[Stored items]
○ ○ ○ ○ ○

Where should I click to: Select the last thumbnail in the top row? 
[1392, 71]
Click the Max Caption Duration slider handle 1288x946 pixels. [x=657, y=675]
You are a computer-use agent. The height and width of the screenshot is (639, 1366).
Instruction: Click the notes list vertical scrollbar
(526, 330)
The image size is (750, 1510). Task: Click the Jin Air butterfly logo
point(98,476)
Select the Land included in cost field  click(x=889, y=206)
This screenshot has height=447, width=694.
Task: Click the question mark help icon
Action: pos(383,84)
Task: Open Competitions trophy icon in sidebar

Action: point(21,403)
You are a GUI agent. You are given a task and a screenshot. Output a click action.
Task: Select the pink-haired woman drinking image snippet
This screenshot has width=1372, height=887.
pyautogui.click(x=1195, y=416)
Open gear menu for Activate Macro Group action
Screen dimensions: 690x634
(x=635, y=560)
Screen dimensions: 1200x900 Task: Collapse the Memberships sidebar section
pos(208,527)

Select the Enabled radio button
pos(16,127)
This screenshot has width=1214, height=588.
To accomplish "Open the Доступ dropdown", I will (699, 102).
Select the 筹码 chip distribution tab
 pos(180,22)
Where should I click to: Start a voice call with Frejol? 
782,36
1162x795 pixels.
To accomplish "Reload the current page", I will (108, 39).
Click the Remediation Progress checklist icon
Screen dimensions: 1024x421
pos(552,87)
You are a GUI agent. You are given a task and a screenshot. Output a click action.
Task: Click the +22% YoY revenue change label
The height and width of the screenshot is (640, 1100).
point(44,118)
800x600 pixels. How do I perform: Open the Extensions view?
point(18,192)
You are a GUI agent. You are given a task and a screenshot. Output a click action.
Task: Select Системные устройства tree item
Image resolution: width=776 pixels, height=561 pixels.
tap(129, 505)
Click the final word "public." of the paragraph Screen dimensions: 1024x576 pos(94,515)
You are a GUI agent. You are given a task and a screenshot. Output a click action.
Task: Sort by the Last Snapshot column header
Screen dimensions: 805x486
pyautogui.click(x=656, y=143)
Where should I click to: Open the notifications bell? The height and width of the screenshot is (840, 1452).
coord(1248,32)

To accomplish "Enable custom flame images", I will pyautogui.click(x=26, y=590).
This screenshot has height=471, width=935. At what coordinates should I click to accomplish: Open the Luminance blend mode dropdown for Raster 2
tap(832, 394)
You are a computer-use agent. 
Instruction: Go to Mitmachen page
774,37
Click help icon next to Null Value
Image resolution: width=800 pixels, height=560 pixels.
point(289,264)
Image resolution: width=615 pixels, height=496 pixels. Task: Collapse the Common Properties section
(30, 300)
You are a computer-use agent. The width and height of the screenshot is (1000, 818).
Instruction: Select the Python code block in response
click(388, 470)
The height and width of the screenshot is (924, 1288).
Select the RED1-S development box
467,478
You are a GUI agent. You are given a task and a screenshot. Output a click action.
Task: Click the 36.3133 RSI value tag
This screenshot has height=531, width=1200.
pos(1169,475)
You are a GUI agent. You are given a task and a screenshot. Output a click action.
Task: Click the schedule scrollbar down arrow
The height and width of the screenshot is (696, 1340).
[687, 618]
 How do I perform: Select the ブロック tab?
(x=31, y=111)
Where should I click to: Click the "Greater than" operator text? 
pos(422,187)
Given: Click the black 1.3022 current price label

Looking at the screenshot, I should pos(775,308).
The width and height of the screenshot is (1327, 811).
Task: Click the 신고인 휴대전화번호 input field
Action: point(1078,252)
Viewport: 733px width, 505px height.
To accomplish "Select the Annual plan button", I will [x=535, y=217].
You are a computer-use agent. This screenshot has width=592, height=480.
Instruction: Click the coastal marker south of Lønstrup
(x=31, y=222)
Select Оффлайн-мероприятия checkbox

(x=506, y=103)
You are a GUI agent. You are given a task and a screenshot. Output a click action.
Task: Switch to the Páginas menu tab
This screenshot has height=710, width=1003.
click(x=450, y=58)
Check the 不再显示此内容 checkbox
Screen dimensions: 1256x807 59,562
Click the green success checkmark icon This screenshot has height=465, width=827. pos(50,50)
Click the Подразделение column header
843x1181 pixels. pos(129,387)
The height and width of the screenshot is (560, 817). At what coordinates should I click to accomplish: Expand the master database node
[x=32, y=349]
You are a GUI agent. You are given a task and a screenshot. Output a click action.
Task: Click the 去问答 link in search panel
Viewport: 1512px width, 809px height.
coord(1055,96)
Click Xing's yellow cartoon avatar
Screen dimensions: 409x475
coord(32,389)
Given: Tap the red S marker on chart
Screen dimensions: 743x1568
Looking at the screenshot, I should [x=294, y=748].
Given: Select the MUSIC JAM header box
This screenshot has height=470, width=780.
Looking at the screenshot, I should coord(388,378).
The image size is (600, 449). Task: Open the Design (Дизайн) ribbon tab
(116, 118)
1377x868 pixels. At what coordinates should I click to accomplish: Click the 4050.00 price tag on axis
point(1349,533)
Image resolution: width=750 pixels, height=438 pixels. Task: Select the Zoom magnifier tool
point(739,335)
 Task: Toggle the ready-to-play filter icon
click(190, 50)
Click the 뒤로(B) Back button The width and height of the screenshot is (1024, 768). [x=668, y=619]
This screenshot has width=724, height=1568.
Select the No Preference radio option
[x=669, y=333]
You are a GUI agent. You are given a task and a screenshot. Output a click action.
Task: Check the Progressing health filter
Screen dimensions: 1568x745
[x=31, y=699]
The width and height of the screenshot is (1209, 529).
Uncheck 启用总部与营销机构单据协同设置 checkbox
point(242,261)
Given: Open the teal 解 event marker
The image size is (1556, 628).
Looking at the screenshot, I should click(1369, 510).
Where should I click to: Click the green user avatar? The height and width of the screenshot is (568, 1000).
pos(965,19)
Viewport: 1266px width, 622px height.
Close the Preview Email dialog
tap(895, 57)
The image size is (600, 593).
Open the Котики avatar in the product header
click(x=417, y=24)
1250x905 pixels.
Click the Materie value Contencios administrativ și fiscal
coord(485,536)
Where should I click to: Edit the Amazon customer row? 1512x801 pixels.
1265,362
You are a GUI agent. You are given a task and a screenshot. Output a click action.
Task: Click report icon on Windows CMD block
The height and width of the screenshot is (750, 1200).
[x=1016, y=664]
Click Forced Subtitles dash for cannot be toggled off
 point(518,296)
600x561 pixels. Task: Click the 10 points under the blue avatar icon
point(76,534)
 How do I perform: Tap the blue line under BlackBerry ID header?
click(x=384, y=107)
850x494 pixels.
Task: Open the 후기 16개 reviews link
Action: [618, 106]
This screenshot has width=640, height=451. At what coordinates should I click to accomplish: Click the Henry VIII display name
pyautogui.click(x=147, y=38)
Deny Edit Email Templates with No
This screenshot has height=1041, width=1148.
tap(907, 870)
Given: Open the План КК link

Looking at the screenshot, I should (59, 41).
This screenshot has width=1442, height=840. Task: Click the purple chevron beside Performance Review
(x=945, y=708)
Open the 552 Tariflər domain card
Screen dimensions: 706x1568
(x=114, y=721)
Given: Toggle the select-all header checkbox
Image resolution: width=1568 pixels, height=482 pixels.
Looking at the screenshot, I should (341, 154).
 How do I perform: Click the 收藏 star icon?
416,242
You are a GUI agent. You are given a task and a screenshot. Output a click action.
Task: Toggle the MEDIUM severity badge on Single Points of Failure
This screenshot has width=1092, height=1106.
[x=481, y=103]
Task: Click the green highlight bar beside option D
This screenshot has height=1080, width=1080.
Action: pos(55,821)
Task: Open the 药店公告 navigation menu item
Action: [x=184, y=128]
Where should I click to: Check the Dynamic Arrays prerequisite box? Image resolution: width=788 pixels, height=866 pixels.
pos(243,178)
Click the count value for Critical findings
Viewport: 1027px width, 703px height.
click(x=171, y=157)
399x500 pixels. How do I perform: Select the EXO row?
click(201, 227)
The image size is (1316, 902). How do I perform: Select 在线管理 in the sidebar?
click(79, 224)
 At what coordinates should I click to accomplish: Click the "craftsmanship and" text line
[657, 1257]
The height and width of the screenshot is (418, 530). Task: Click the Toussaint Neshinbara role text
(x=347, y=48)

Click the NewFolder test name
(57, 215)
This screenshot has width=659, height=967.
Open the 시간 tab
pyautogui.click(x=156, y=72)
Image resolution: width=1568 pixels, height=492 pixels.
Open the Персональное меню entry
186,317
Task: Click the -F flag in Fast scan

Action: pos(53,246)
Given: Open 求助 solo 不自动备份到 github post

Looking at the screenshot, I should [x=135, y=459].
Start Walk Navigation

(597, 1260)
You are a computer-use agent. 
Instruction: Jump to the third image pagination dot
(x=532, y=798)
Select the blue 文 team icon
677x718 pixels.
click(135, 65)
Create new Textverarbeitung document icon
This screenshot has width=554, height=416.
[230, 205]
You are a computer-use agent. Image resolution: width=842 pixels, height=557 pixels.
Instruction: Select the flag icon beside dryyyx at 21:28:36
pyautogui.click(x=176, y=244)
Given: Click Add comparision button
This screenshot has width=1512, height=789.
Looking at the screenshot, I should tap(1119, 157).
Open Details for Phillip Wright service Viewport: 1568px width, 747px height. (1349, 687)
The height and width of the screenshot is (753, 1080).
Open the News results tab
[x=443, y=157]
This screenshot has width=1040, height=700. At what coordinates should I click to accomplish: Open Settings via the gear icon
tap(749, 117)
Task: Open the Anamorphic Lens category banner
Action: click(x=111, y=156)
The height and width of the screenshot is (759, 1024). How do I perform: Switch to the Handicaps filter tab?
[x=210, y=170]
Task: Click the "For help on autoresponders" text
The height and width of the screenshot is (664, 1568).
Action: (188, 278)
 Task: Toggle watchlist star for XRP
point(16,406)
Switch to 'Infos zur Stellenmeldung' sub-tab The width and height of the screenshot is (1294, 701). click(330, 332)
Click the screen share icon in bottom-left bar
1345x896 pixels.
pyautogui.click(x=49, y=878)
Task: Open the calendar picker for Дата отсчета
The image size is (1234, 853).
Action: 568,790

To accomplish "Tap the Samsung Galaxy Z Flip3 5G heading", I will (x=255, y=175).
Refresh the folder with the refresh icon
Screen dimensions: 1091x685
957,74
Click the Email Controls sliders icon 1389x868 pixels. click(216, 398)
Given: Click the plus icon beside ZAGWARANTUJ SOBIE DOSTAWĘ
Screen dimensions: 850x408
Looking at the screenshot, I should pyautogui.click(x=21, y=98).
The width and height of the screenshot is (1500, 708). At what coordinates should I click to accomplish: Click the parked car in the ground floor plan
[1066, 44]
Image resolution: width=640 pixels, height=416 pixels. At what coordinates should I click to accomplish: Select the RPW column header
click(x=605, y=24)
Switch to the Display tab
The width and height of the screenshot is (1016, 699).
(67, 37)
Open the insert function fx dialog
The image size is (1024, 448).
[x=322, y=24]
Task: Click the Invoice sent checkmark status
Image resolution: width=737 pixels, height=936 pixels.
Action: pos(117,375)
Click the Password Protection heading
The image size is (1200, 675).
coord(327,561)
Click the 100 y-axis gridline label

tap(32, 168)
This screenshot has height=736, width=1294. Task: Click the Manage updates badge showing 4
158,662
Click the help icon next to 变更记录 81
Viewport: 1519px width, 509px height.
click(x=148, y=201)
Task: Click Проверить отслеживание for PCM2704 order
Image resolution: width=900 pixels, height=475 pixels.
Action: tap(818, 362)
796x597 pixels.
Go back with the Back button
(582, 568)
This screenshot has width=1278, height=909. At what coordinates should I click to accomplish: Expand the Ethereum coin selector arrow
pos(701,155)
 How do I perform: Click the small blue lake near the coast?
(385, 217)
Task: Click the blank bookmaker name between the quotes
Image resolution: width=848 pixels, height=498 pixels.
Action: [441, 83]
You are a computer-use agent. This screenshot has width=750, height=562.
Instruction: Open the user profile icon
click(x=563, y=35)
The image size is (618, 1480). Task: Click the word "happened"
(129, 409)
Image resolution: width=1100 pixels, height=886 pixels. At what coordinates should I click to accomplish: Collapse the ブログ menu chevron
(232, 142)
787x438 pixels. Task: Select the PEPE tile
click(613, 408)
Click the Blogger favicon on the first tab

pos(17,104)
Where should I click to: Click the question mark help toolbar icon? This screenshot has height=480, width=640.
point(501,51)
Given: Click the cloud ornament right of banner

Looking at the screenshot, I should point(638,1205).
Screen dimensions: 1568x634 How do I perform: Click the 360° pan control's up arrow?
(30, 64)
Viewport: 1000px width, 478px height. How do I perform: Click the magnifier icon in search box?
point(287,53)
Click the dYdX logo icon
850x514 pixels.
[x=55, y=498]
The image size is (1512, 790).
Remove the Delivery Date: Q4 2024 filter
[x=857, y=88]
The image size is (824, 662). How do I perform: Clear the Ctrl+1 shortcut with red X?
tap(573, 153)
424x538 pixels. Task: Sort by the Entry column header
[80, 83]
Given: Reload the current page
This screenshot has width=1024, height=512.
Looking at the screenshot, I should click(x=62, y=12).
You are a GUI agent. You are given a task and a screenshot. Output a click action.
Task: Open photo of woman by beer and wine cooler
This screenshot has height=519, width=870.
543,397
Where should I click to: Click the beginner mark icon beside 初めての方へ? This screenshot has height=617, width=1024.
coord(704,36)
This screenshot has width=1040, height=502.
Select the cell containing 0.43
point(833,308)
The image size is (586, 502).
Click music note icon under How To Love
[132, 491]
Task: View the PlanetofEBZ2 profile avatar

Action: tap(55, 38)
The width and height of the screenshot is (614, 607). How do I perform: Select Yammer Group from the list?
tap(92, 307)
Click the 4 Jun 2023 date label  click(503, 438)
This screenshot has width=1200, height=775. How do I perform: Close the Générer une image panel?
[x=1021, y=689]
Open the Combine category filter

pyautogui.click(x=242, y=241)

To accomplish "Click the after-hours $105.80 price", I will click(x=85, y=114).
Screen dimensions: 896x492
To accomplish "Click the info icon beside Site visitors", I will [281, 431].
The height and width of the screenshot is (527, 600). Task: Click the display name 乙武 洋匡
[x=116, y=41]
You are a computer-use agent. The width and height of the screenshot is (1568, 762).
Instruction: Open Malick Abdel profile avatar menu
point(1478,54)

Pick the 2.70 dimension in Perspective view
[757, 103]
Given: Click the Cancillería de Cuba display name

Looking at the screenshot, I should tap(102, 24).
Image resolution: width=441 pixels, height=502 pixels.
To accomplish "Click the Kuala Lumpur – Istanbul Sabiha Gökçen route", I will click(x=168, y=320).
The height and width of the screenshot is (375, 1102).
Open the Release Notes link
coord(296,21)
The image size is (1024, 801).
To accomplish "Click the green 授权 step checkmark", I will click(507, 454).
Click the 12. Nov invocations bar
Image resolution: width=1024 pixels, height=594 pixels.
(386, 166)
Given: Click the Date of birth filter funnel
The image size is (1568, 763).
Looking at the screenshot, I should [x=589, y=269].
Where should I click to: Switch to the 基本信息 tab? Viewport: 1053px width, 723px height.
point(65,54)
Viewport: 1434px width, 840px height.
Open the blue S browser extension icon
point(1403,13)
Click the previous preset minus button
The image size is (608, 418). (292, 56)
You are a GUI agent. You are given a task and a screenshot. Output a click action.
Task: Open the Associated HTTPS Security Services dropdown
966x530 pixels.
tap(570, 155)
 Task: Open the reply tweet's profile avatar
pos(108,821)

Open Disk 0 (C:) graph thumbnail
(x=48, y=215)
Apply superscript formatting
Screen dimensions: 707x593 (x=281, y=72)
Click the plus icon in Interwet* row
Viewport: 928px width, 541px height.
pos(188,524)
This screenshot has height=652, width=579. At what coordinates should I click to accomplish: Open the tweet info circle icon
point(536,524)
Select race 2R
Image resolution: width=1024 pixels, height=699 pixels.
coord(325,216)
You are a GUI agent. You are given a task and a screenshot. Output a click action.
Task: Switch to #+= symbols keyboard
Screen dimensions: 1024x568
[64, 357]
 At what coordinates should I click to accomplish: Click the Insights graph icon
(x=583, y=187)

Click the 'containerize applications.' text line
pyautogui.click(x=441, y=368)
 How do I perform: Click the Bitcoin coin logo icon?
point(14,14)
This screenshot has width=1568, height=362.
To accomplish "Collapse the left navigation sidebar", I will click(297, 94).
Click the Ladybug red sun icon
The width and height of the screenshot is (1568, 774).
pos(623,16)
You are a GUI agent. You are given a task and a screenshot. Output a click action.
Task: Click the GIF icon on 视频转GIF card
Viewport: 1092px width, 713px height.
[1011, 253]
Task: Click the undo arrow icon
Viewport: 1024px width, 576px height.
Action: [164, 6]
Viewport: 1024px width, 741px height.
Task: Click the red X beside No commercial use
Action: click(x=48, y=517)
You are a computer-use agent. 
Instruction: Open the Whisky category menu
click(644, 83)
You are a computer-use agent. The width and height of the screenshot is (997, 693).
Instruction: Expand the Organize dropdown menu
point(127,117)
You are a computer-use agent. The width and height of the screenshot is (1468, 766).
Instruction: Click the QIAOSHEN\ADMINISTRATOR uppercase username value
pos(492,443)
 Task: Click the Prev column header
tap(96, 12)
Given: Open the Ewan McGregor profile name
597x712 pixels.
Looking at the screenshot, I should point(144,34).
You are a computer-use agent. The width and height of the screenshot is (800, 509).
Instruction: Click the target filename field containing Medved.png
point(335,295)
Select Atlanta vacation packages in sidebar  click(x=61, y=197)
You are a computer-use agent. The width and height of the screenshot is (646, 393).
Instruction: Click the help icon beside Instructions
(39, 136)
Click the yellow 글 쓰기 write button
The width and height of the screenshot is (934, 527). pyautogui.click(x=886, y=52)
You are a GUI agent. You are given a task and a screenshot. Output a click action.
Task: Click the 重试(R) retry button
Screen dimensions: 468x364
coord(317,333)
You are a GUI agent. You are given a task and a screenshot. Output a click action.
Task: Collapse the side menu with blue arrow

○ ○ ○ ○ ○

▶ _TASK ITEM_:
Up to and including the line with "You are a computer-use agent. The height", restate the records above word for word from the very first line.

▶ _EXPECTED OUTPUT_:
Where should I click to: Select the last thumbnail in the top row? 
[1392, 71]
Click the Max Caption Duration slider handle 1288x946 pixels. [x=657, y=675]
You are a computer-use agent. The height and width of the screenshot is (639, 1366).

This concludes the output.